WHAT YOU HAVE TO DO ▸ Repeat each of these records exactly.

INFORMATION SUPPLIED ▸
┏━━

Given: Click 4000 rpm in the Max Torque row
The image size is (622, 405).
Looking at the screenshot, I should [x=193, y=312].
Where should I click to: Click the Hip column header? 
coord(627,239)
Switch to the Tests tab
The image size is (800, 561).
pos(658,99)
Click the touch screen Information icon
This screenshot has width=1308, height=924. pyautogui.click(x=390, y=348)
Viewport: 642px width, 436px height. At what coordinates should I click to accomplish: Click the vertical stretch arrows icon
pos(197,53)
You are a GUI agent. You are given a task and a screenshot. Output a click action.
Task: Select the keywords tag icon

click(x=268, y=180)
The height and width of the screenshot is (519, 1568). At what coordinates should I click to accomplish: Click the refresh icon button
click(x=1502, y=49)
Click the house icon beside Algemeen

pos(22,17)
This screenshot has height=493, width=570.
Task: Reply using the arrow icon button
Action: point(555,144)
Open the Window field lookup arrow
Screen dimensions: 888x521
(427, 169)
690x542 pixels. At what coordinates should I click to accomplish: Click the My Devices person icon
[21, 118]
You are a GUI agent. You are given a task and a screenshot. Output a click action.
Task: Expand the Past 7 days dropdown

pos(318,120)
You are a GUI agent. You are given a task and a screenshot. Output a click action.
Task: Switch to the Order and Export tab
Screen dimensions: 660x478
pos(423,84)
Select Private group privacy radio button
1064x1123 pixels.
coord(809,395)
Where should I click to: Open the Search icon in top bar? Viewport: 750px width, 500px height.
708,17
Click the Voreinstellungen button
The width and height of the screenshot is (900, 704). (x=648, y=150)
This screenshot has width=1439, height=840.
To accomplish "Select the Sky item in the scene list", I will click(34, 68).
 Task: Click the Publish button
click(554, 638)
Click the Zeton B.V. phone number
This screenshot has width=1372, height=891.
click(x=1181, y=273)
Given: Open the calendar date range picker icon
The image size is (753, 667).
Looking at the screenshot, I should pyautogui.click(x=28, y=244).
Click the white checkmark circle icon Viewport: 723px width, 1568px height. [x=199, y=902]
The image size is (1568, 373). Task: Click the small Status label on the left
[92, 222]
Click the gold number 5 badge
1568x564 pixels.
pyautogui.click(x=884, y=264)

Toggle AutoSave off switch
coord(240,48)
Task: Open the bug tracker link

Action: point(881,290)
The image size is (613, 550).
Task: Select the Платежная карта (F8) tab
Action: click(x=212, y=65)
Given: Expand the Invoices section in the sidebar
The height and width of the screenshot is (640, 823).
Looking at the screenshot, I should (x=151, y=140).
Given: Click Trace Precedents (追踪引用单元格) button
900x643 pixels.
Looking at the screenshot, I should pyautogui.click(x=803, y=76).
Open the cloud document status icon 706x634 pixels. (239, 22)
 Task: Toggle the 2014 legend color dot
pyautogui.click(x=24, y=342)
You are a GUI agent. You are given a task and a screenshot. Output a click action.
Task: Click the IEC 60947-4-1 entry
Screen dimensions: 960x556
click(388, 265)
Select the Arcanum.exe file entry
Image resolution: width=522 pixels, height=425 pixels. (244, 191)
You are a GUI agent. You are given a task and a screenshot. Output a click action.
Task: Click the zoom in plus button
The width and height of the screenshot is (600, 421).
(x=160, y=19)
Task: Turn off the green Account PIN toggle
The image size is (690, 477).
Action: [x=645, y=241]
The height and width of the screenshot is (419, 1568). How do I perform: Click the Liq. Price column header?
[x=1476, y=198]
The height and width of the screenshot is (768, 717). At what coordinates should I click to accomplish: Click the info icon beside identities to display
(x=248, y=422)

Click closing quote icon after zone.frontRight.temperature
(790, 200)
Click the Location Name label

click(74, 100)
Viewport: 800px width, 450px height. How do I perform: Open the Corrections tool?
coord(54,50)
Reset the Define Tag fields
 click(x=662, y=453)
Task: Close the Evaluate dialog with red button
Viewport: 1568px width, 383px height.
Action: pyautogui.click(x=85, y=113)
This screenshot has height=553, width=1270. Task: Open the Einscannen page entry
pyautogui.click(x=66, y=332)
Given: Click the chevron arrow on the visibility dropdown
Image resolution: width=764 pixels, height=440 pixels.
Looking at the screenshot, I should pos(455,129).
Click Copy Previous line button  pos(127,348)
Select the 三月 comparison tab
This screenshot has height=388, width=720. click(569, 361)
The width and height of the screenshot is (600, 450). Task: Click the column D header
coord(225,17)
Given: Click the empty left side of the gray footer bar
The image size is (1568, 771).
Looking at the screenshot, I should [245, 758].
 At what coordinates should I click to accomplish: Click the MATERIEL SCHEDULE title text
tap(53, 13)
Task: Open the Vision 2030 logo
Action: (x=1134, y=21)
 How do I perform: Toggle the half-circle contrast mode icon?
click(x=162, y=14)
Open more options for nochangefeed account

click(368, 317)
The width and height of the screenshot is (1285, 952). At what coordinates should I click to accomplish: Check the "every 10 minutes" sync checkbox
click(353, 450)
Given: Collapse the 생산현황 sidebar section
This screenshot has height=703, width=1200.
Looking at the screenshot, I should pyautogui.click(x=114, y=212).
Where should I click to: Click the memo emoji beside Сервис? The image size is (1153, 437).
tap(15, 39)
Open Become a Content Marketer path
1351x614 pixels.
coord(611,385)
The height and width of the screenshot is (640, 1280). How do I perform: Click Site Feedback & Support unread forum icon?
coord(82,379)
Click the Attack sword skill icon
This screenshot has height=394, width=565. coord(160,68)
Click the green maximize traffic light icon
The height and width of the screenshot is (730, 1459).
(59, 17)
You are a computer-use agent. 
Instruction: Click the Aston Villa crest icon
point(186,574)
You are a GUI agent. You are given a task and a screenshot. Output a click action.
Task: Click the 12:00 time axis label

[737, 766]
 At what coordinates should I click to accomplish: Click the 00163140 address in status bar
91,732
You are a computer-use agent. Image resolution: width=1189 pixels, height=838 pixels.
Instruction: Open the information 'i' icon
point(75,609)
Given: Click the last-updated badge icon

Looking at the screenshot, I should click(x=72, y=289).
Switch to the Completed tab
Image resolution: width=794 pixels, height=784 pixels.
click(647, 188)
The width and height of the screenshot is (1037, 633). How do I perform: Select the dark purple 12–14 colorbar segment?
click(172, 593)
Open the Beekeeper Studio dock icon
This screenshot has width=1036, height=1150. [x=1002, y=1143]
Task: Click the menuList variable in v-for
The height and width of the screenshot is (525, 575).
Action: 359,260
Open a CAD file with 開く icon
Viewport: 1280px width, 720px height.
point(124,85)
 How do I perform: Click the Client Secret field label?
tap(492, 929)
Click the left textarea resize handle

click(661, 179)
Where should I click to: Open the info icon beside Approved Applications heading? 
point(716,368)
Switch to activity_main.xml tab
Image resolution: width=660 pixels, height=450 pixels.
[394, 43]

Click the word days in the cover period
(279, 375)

┗━━

RESULT FOR THIS EXERCISE ▸
Given: Click 4000 rpm in the Max Torque row
The image size is (622, 405).
Looking at the screenshot, I should [x=193, y=312].
Where should I click to: Click the Hip column header? 
coord(627,239)
Switch to the Tests tab
The image size is (800, 561).
pos(658,99)
Click the touch screen Information icon
This screenshot has width=1308, height=924. pyautogui.click(x=390, y=348)
Viewport: 642px width, 436px height. At what coordinates should I click to accomplish: Click the vertical stretch arrows icon
pos(197,53)
You are a GUI agent. You are given a task and a screenshot. Output a click action.
Task: Select the keywords tag icon

click(x=268, y=180)
The height and width of the screenshot is (519, 1568). At what coordinates should I click to accomplish: Click the refresh icon button
click(x=1502, y=49)
Click the house icon beside Algemeen

pos(22,17)
This screenshot has height=493, width=570.
Task: Reply using the arrow icon button
Action: point(555,144)
Open the Window field lookup arrow
Screen dimensions: 888x521
(427, 169)
690x542 pixels. At what coordinates should I click to accomplish: Click the My Devices person icon
[21, 118]
You are a GUI agent. You are given a task and a screenshot. Output a click action.
Task: Expand the Past 7 days dropdown

pos(318,120)
You are a GUI agent. You are given a task and a screenshot. Output a click action.
Task: Switch to the Order and Export tab
Screen dimensions: 660x478
pos(423,84)
Select Private group privacy radio button
1064x1123 pixels.
coord(809,395)
Where should I click to: Open the Search icon in top bar? Viewport: 750px width, 500px height.
708,17
Click the Voreinstellungen button
The width and height of the screenshot is (900, 704). (x=648, y=150)
This screenshot has width=1439, height=840.
To accomplish "Select the Sky item in the scene list", I will click(34, 68).
 Task: Click the Publish button
click(554, 638)
Click the Zeton B.V. phone number
This screenshot has width=1372, height=891.
click(x=1181, y=273)
Given: Open the calendar date range picker icon
The image size is (753, 667).
Looking at the screenshot, I should pyautogui.click(x=28, y=244).
Click the white checkmark circle icon Viewport: 723px width, 1568px height. [x=199, y=902]
The image size is (1568, 373). Task: Click the small Status label on the left
[92, 222]
Click the gold number 5 badge
1568x564 pixels.
pyautogui.click(x=884, y=264)

Toggle AutoSave off switch
coord(240,48)
Task: Open the bug tracker link

Action: point(881,290)
The image size is (613, 550).
Task: Select the Платежная карта (F8) tab
Action: click(x=212, y=65)
Given: Expand the Invoices section in the sidebar
The height and width of the screenshot is (640, 823).
Looking at the screenshot, I should (x=151, y=140).
Given: Click Trace Precedents (追踪引用单元格) button
900x643 pixels.
Looking at the screenshot, I should pyautogui.click(x=803, y=76).
Open the cloud document status icon 706x634 pixels. (239, 22)
 Task: Toggle the 2014 legend color dot
pyautogui.click(x=24, y=342)
You are a GUI agent. You are given a task and a screenshot. Output a click action.
Task: Click the IEC 60947-4-1 entry
Screen dimensions: 960x556
click(388, 265)
Select the Arcanum.exe file entry
Image resolution: width=522 pixels, height=425 pixels. (244, 191)
You are a GUI agent. You are given a task and a screenshot. Output a click action.
Task: Click the zoom in plus button
The width and height of the screenshot is (600, 421).
(x=160, y=19)
Task: Turn off the green Account PIN toggle
The image size is (690, 477).
Action: [x=645, y=241]
The height and width of the screenshot is (419, 1568). How do I perform: Click the Liq. Price column header?
[x=1476, y=198]
The height and width of the screenshot is (768, 717). At what coordinates should I click to accomplish: Click the info icon beside identities to display
(x=248, y=422)

Click closing quote icon after zone.frontRight.temperature
(790, 200)
Click the Location Name label

click(74, 100)
Viewport: 800px width, 450px height. How do I perform: Open the Corrections tool?
coord(54,50)
Reset the Define Tag fields
 click(x=662, y=453)
Task: Close the Evaluate dialog with red button
Viewport: 1568px width, 383px height.
Action: pyautogui.click(x=85, y=113)
This screenshot has height=553, width=1270. Task: Open the Einscannen page entry
pyautogui.click(x=66, y=332)
Given: Click the chevron arrow on the visibility dropdown
Image resolution: width=764 pixels, height=440 pixels.
Looking at the screenshot, I should pos(455,129).
Click Copy Previous line button  pos(127,348)
Select the 三月 comparison tab
This screenshot has height=388, width=720. click(569, 361)
The width and height of the screenshot is (600, 450). Task: Click the column D header
coord(225,17)
Given: Click the empty left side of the gray footer bar
The image size is (1568, 771).
Looking at the screenshot, I should [245, 758].
 At what coordinates should I click to accomplish: Click the MATERIEL SCHEDULE title text
tap(53, 13)
Task: Open the Vision 2030 logo
Action: (x=1134, y=21)
 How do I perform: Toggle the half-circle contrast mode icon?
click(x=162, y=14)
Open more options for nochangefeed account

click(368, 317)
The width and height of the screenshot is (1285, 952). At what coordinates should I click to accomplish: Check the "every 10 minutes" sync checkbox
click(353, 450)
Given: Collapse the 생산현황 sidebar section
This screenshot has height=703, width=1200.
Looking at the screenshot, I should pyautogui.click(x=114, y=212).
Where should I click to: Click the memo emoji beside Сервис? The image size is (1153, 437).
tap(15, 39)
Open Become a Content Marketer path
1351x614 pixels.
coord(611,385)
The height and width of the screenshot is (640, 1280). How do I perform: Click Site Feedback & Support unread forum icon?
coord(82,379)
Click the Attack sword skill icon
This screenshot has height=394, width=565. coord(160,68)
Click the green maximize traffic light icon
The height and width of the screenshot is (730, 1459).
(59, 17)
You are a computer-use agent. 
Instruction: Click the Aston Villa crest icon
point(186,574)
You are a GUI agent. You are given a task and a screenshot. Output a click action.
Task: Click the 12:00 time axis label

[737, 766]
 At what coordinates should I click to accomplish: Click the 00163140 address in status bar
91,732
You are a computer-use agent. Image resolution: width=1189 pixels, height=838 pixels.
Instruction: Open the information 'i' icon
point(75,609)
Given: Click the last-updated badge icon

Looking at the screenshot, I should click(x=72, y=289).
Switch to the Completed tab
Image resolution: width=794 pixels, height=784 pixels.
click(647, 188)
The width and height of the screenshot is (1037, 633). How do I perform: Select the dark purple 12–14 colorbar segment?
click(172, 593)
Open the Beekeeper Studio dock icon
This screenshot has width=1036, height=1150. [x=1002, y=1143]
Task: Click the menuList variable in v-for
The height and width of the screenshot is (525, 575).
Action: 359,260
Open a CAD file with 開く icon
Viewport: 1280px width, 720px height.
point(124,85)
 How do I perform: Click the Client Secret field label?
tap(492, 929)
Click the left textarea resize handle

click(661, 179)
Where should I click to: Open the info icon beside Approved Applications heading? 
point(716,368)
Switch to activity_main.xml tab
Image resolution: width=660 pixels, height=450 pixels.
[394, 43]

Click the word days in the cover period
(279, 375)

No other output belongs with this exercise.